Although there have been bass, guitar and keys on past standouts like Smokers Delight and Carboot Soul, Feelin Good has even more bells and whistles: it's built from the bottom up, with real musicians playing real instruments, and in places is genuinely orchestral. Trumpets, drums, vocals, violins, flutes, saxophones and cellos make for a much fuller, richer and more authentic sound than ever before. Of course, for such a student of vinyl cultures like dub, funk and soul, it's no wonder every track comes coated in humid crackles and aged imperfections, all of which add to the earthiness of the experience.
There's proper songwriting on offer here, too, with much of it moving away from the hip-hop structures of Evelyn's last few albums. Instead, Feelin Good drifts though Afro-Cuban shuffles on "Be, I Do," squelchy reggae on "Now Is The Time" and deconstructed Balearic bliss on "There 4U." There are also more energetic tracks, like the ramshackle loop-funk of "Tapestry," and the wonky, fat-bottomed house swagger of "Eye (Can't See)."

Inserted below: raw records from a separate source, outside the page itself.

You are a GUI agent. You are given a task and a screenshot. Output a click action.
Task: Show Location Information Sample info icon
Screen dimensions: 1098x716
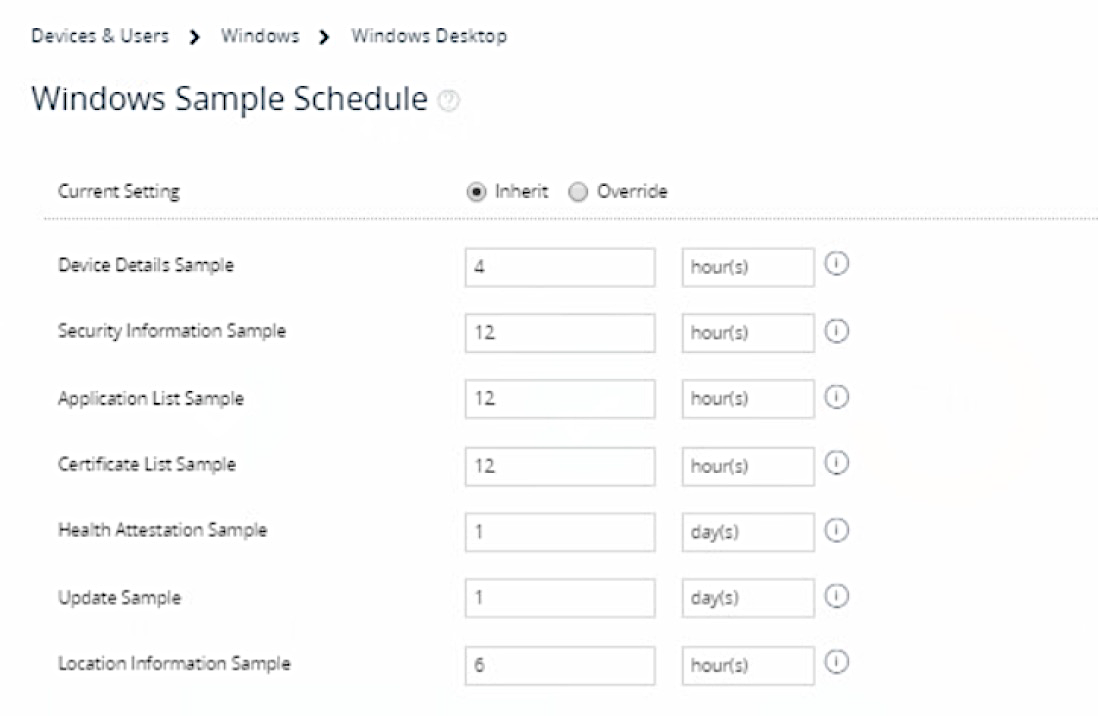tap(837, 663)
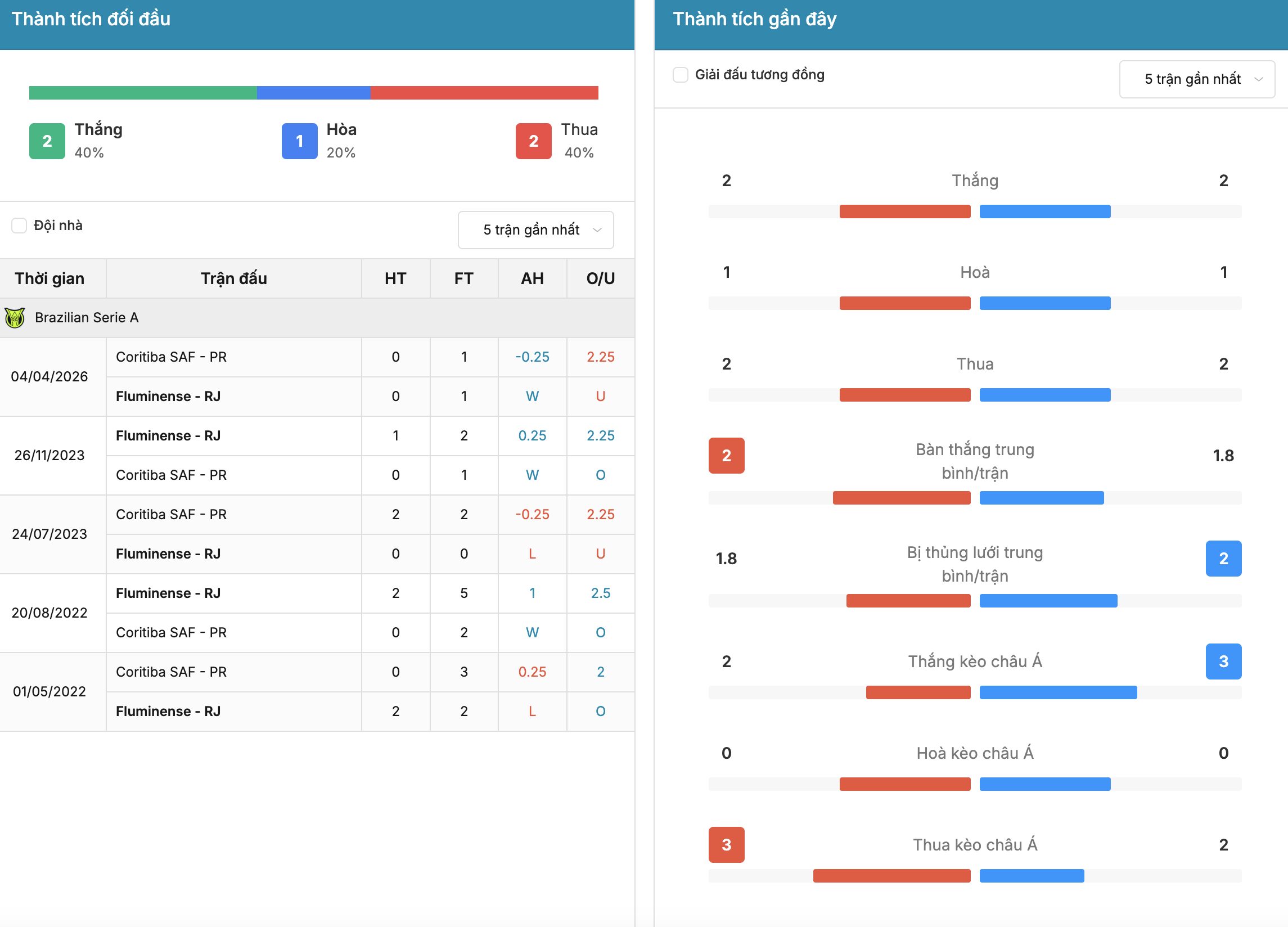Click the green win count badge
This screenshot has height=927, width=1288.
click(47, 141)
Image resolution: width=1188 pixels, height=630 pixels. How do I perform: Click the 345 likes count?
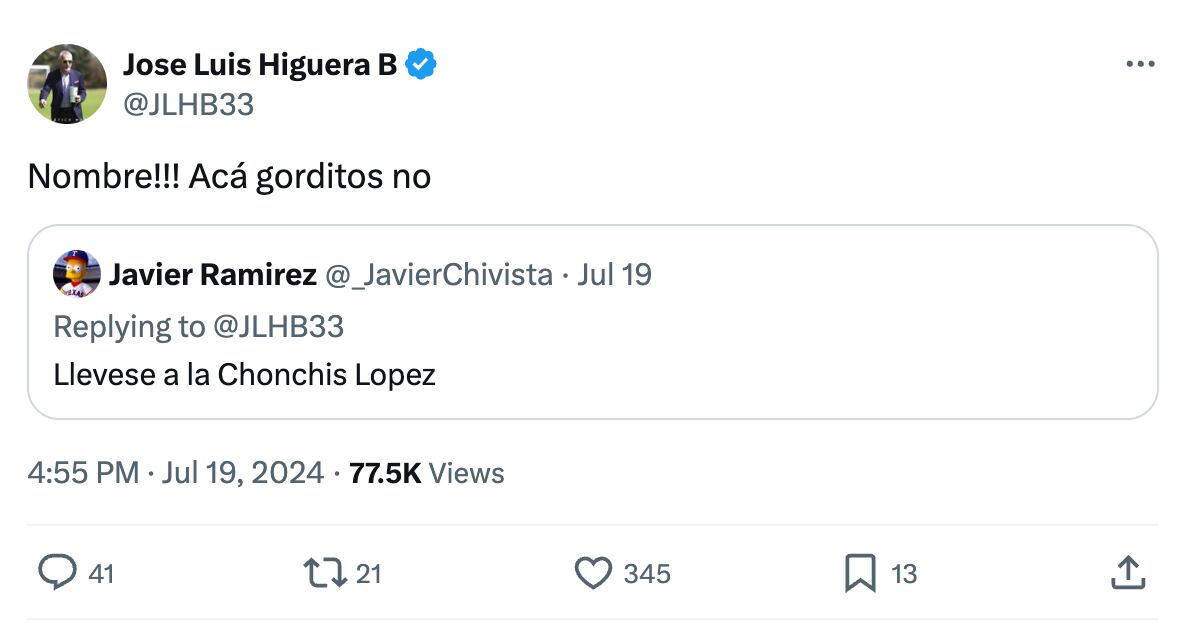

But it's at his haziest and most vulnerable that Nightmares On Wax is most definitive. Opener "So We Are Here" is as joyous as the first days of spring, and yet it's also tinged with the sadness of a departing love. "Master Plan" is so loveably louche you feel it might collapse right into the sofa. With such worldly influences and after so long in the game, many other artists might be turning in commercial chill-out by now. But, thankfully, Nightmares On Wax is enjoying himself far too much for that.